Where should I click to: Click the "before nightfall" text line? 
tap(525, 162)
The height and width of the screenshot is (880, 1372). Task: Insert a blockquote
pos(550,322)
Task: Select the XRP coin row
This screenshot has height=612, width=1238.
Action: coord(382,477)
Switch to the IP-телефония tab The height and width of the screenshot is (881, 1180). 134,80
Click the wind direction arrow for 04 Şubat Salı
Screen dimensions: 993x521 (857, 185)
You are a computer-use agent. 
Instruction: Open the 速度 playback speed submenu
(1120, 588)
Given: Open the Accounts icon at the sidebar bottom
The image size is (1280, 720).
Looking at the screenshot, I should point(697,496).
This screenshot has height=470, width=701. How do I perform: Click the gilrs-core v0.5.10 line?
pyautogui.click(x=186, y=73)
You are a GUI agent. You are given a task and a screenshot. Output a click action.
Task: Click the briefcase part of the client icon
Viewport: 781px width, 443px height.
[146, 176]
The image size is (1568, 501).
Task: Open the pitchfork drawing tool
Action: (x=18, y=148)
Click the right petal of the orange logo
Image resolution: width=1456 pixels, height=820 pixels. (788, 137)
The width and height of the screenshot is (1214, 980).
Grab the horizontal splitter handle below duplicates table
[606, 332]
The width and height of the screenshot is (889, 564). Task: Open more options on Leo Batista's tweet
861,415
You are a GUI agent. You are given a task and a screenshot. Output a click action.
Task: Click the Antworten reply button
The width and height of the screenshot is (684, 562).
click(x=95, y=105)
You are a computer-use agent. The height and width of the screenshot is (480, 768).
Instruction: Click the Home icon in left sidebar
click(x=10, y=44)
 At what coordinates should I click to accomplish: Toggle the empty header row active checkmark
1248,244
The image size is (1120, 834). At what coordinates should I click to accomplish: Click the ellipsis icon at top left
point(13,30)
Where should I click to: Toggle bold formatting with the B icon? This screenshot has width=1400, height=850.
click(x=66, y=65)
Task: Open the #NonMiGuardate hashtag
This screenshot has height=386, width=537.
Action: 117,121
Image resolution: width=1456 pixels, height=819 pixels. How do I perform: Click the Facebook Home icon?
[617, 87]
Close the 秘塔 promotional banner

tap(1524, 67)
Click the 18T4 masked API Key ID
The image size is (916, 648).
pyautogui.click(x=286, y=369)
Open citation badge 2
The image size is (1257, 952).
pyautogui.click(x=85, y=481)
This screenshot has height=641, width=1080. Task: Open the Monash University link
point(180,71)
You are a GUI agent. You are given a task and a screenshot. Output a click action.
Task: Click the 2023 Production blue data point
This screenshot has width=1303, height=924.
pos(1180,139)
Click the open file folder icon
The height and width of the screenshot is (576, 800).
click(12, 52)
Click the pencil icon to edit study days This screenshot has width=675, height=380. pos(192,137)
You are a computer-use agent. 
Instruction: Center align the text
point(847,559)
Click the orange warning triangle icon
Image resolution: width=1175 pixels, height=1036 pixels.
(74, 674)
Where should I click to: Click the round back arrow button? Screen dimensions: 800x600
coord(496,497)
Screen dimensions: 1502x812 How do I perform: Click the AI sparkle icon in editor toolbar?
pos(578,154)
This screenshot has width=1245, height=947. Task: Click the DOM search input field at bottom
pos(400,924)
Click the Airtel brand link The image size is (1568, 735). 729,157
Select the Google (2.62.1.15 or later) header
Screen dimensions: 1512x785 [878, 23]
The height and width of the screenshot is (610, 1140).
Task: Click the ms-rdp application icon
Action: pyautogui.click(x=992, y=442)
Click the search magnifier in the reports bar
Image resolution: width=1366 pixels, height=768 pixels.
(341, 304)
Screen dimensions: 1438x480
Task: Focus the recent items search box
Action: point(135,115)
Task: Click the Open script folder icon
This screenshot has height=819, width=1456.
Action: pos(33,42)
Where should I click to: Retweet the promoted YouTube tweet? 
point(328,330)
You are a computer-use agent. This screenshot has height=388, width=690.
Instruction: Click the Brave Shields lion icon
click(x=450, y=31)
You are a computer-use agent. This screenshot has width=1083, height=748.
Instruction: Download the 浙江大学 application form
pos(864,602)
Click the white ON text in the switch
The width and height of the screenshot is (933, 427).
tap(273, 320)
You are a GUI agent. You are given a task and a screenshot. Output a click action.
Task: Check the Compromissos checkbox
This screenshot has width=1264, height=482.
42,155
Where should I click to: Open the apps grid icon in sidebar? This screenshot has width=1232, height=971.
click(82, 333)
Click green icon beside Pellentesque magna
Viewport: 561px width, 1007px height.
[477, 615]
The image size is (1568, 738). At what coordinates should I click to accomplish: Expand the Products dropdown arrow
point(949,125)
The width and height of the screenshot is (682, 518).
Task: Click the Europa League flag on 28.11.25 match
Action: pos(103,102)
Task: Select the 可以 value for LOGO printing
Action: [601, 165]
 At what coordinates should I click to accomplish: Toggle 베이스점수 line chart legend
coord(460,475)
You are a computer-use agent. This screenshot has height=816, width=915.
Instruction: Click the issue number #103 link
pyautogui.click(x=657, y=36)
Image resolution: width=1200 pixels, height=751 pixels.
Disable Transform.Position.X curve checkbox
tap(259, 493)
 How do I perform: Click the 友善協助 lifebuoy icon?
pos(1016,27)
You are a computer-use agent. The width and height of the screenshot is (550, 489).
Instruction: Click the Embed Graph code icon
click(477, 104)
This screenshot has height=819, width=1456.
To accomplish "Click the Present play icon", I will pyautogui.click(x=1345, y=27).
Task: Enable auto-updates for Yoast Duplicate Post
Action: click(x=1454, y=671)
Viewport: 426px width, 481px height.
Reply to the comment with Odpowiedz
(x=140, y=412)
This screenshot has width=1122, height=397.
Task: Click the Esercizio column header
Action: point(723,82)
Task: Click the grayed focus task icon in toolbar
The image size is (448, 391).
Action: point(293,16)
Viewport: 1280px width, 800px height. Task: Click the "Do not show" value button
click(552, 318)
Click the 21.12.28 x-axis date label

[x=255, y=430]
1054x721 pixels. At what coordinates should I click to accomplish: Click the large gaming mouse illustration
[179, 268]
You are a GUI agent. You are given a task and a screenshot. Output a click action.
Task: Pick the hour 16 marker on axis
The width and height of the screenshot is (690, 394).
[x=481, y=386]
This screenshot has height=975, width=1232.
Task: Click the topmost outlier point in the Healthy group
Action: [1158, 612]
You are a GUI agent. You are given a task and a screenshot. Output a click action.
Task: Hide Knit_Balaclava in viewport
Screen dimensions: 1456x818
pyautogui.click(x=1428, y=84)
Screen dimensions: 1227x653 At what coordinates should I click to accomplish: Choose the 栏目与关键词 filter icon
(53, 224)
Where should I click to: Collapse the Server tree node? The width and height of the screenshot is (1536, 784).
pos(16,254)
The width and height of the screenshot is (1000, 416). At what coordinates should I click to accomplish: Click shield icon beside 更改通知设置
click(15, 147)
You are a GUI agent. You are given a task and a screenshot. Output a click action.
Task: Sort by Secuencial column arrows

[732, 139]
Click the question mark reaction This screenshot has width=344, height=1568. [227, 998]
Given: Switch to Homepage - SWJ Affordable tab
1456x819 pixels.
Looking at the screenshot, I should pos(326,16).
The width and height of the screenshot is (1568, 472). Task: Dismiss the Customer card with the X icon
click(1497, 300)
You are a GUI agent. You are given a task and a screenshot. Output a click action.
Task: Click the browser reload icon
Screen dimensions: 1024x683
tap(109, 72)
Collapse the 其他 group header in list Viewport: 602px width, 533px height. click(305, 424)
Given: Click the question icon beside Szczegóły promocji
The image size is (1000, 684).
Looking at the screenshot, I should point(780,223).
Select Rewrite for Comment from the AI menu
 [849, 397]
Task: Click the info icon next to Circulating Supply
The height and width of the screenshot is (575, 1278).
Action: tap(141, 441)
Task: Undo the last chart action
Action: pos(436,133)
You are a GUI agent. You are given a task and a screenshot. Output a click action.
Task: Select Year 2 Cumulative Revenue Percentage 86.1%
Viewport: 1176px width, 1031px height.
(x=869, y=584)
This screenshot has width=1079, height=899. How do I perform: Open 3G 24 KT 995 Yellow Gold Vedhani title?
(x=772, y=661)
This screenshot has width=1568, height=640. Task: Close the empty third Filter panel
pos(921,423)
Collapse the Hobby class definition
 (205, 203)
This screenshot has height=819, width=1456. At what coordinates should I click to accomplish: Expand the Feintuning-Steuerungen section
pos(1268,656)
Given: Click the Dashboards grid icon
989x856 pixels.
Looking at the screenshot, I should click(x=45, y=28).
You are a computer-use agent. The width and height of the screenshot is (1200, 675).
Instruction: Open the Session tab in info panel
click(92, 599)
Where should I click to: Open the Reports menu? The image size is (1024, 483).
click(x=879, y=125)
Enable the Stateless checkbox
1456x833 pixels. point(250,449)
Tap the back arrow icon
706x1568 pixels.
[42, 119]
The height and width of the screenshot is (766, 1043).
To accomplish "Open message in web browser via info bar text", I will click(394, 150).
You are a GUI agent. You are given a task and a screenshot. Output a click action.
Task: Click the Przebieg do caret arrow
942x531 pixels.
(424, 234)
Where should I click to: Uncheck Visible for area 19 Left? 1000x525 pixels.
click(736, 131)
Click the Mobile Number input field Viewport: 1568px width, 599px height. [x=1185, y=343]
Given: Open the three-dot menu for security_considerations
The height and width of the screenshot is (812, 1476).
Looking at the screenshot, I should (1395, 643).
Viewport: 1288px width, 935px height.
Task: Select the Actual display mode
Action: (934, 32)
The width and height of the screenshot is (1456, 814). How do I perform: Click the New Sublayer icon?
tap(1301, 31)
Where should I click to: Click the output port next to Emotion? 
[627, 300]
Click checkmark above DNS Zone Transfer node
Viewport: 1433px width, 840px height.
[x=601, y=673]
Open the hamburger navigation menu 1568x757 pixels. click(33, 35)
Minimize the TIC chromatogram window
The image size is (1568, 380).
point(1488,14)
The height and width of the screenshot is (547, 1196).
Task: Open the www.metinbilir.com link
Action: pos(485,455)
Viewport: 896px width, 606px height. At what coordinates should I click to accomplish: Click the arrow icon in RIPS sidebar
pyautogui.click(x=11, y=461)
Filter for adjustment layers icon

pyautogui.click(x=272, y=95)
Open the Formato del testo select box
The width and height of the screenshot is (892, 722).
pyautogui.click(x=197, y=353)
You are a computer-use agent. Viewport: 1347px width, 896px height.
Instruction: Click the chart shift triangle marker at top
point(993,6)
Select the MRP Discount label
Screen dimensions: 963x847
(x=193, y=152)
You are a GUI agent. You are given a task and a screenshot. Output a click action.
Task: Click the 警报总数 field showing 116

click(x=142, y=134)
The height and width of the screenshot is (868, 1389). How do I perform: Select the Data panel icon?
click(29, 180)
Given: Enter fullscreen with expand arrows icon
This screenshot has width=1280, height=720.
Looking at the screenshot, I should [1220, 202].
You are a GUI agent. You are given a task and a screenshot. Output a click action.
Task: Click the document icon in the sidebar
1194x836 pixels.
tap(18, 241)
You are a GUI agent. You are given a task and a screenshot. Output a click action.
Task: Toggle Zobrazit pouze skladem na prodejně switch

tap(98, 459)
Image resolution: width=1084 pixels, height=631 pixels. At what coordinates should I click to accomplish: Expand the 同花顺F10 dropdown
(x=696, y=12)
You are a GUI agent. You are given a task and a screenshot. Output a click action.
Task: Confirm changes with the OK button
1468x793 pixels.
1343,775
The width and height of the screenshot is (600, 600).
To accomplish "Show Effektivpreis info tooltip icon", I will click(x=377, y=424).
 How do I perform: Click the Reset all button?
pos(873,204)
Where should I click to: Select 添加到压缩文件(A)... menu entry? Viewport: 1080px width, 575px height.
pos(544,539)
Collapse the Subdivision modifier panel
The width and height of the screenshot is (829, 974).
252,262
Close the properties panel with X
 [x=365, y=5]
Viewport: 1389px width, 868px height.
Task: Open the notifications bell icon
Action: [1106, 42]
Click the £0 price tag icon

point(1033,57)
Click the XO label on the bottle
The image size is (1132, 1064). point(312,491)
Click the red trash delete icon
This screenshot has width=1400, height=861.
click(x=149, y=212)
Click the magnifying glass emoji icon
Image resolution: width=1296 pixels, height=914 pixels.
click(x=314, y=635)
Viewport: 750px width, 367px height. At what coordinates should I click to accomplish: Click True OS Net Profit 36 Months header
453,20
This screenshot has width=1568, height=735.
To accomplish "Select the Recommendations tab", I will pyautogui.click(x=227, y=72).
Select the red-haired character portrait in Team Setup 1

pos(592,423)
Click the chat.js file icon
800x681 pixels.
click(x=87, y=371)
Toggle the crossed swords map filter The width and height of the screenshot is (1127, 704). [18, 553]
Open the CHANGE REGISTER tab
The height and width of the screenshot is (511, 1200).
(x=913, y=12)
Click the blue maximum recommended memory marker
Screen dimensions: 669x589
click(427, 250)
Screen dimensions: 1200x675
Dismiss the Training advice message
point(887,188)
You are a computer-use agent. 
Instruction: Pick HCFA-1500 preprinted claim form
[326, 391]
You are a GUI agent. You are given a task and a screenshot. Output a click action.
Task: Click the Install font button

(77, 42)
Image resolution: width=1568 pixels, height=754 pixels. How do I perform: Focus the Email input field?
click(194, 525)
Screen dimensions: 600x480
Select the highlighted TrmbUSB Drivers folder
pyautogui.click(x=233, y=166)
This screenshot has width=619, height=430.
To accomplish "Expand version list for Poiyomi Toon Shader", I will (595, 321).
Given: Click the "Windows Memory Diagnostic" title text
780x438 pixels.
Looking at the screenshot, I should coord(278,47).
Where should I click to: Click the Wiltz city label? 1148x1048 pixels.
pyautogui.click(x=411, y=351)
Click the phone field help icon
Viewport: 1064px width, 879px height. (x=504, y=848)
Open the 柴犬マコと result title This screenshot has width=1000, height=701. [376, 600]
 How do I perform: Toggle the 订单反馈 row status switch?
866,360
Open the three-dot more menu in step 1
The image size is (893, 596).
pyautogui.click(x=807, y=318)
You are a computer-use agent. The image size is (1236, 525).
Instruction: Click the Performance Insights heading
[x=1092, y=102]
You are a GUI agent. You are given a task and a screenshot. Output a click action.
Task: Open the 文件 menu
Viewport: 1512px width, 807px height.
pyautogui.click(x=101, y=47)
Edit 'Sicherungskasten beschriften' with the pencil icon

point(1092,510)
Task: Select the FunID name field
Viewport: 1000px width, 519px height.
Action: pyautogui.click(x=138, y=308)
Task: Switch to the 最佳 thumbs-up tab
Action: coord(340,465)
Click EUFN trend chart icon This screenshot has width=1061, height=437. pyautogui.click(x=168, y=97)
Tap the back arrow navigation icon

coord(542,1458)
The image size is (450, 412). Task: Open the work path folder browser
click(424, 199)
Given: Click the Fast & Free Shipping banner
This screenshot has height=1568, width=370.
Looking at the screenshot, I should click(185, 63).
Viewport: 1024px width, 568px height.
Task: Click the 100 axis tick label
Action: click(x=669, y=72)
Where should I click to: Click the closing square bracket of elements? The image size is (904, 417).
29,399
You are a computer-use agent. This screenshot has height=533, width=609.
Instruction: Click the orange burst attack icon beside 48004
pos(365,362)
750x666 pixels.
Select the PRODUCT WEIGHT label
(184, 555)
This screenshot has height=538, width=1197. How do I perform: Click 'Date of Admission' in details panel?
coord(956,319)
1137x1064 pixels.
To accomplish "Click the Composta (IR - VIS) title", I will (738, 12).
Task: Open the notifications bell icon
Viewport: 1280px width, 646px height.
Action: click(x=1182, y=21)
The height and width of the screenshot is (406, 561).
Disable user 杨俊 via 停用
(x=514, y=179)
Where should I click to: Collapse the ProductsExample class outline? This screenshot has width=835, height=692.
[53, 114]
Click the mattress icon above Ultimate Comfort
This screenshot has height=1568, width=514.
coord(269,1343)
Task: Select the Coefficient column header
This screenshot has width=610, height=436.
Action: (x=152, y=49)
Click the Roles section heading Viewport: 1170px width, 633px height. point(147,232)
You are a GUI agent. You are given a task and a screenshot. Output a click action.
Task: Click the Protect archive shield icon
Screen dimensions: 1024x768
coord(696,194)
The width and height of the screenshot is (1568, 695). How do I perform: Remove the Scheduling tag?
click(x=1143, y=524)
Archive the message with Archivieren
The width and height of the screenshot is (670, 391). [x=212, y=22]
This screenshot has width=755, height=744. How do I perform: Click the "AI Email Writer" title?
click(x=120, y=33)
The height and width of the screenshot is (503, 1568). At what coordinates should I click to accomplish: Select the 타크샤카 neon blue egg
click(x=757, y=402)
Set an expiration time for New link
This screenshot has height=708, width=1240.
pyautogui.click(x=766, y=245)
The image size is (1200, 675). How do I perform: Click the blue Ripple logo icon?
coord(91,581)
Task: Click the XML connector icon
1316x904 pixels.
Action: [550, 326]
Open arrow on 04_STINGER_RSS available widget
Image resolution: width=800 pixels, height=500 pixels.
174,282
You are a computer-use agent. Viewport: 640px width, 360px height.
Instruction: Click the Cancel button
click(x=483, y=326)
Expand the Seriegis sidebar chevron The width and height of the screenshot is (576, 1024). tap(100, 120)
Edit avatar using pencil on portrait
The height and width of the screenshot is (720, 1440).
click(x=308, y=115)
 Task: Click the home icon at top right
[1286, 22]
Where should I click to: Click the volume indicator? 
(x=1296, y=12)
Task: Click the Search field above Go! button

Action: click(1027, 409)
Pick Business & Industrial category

### [DIRECTIONS FOR THIS TASK]
Recast the items from the line containing "You are a computer-use agent. Viewport: 640px" through the end of the items, inclusive, as a numbered list, omitting blank lines.

### [SOLUTION TO THIS PROBLEM]
1. You are a computer-use agent. Viewport: 640px width, 360px height.
2. Instruction: Click the Cancel button
3. click(x=483, y=326)
4. Expand the Seriegis sidebar chevron The width and height of the screenshot is (576, 1024). tap(100, 120)
5. Edit avatar using pencil on portrait
6. The height and width of the screenshot is (720, 1440).
7. click(x=308, y=115)
8.  Task: Click the home icon at top right
9. [1286, 22]
10. Where should I click to: Click the volume indicator? 
11. (x=1296, y=12)
12. Task: Click the Search field above Go! button
13. Action: click(1027, 409)
14. Pick Business & Industrial category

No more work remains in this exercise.